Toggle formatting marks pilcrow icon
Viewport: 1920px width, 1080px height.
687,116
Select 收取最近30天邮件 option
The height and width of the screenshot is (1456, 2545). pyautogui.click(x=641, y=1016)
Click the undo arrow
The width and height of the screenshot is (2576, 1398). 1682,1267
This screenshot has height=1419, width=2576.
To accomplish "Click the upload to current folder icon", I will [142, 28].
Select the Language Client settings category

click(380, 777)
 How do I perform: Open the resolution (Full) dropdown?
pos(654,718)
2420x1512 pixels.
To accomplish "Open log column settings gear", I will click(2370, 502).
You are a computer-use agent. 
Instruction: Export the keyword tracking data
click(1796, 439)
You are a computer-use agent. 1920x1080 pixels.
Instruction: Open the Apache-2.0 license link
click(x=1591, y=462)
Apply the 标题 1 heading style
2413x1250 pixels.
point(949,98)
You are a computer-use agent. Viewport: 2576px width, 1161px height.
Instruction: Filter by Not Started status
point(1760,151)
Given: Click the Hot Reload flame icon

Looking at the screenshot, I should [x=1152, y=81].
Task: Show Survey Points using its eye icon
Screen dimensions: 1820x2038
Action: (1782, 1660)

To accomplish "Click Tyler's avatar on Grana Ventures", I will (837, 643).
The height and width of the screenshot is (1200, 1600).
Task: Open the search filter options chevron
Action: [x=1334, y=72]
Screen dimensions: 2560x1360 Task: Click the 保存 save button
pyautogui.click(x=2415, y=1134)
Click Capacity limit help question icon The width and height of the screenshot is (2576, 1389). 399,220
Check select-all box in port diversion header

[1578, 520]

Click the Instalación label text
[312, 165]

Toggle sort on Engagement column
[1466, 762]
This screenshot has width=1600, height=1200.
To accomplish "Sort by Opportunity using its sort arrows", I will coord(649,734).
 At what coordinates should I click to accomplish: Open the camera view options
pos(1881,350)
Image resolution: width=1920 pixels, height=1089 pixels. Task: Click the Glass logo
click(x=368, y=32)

- - -

■ **TRY IT**:
Restate word for word only the lines running from the beginning of the data to the line holding "This screenshot has height=1419, width=2576.", both included.

■ **EXERCISE RESPONSE**:
Toggle formatting marks pilcrow icon
Viewport: 1920px width, 1080px height.
687,116
Select 收取最近30天邮件 option
The height and width of the screenshot is (1456, 2545). pyautogui.click(x=641, y=1016)
Click the undo arrow
The width and height of the screenshot is (2576, 1398). 1682,1267
This screenshot has height=1419, width=2576.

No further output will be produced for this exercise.